Large Language Models (LLMs) have demonstrated impressive performance across diverse domains, yet they still encounter challenges such as insufficient domain-specific knowledge, biases, and hallucinations. This underscores the need for robust evaluation methodologies to accurately assess LLM-based applications. Traditional evaluation methods, which rely on word overlap or text embeddings, are inadequate for capturing the nuanced semantic information necessary to evaluate dynamic, open-ended text generation. Recent research has explored leveraging LLMs to mimic human reasoning and decision-making processes for evaluation purposes known as LLM-as-a-judge framework. However, these existing frameworks have two significant limitations. First, they lack the flexibility to adapt to different text styles, including various answer and ground truth styles, thereby reducing their generalization performance. Second, the evaluation scores produced by these frameworks are often skewed and hard to interpret, showing a low correlation with human judgment. To address these challenges, we propose a novel dynamic multi-agent system that automatically designs personalized LLM judges for various natural language generation applications. This system iteratively refines evaluation prompts and balances the trade-off between the adaptive requirements of downstream tasks and the alignment with human perception. Our experimental results show that the proposed multi-agent LLM Judge framework not only enhances evaluation accuracy compared to existing methods but also produces evaluation scores that better align with human perception.

Paper Structure

This paper contains 15 sections, 5 figures, 1 table, 1 algorithm.

Figures (5)

  • Figure 1: Comparison of answer correctness between human judge and an advanced LLM judge for a given query, ground-truth answer from TopicQA adlakha2022topiocqa, and LLM generated answer. While human judges can easily identify the generated answer as incorrect, the state-of-the-art LLM judge fails to recognize this simple error.
  • Figure 2: The proposed multi-agent LLM judge framework operates through the following workflow: Initially, the Prompt block contains the Initial Prompt, which can be updated in later phases. The Sample Selection agent's role is to select a diverse and representative set of examples for the Evaluation agent. The Evaluation agent tests these examples against the input prompt, providing an overall evaluation score as well as detailed feedback for improving the input prompt.
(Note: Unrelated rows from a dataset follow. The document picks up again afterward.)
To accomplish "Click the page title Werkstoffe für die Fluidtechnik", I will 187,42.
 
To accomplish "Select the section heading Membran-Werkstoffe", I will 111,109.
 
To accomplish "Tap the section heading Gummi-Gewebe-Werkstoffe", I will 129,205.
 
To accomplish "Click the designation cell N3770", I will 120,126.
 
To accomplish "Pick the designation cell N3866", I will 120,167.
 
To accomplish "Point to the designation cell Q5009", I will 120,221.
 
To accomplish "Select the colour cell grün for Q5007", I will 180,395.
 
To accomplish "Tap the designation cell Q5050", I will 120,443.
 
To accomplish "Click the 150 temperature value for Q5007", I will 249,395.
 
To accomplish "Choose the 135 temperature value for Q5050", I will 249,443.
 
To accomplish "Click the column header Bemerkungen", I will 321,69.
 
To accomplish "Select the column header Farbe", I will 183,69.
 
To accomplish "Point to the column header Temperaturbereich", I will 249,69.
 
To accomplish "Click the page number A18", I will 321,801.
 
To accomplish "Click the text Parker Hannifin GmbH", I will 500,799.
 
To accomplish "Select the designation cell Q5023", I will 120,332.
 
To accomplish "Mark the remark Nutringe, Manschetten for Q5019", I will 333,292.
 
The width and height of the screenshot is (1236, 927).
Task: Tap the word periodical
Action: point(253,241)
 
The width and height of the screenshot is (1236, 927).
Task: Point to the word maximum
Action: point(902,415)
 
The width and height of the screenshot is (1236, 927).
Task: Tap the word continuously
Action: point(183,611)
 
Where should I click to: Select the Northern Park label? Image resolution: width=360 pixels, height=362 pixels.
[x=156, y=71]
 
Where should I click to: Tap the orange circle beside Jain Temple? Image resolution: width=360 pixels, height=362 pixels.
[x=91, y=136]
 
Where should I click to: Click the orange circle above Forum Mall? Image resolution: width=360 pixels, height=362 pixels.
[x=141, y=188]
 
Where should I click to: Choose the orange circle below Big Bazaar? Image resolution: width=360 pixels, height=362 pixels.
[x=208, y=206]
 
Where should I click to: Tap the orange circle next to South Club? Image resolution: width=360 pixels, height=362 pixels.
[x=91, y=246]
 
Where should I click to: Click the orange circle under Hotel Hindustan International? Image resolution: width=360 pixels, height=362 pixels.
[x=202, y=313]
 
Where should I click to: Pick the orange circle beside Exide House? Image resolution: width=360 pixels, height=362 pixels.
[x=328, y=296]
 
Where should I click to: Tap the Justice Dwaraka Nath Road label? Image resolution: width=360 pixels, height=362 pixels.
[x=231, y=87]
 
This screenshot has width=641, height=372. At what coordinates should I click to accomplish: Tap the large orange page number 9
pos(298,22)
The ReWrite agent then reviews both the input prompt and the feedback from the Evaluation agent to produce revised prompts that better guide the LLM judge. The iteration loop continues until the evaluation score meets the user's requirements or the maximum number of iterations is reached.
  • Figure 3: The experimental results on Instruct-QA datasets of different LLM judges: the X-axis denotes the False Positive Rate (FPR), and the Y-axis indicates the True Positive Rate (TPR). Each method's ROC curve is depicted in a distinct color, with the corresponding Area Under the Curve (AUC) values displayed in the bottom right corner of the figure.
  • Figure 4: Evaluation of the alignment between LLM judges and human perception: Pearson correlation between scores generated by LLM judges and human annotations are shown in this figure: the X-axis denotes different LLM judges and the Y-axis denotes the correlation score with human annotations.
  • Figure 5: A comparison between the Initial Prompt (displayed at the top) and the automatically optimized final prompt generated by the proposed multi-agent LLM judge (shown at the bottom).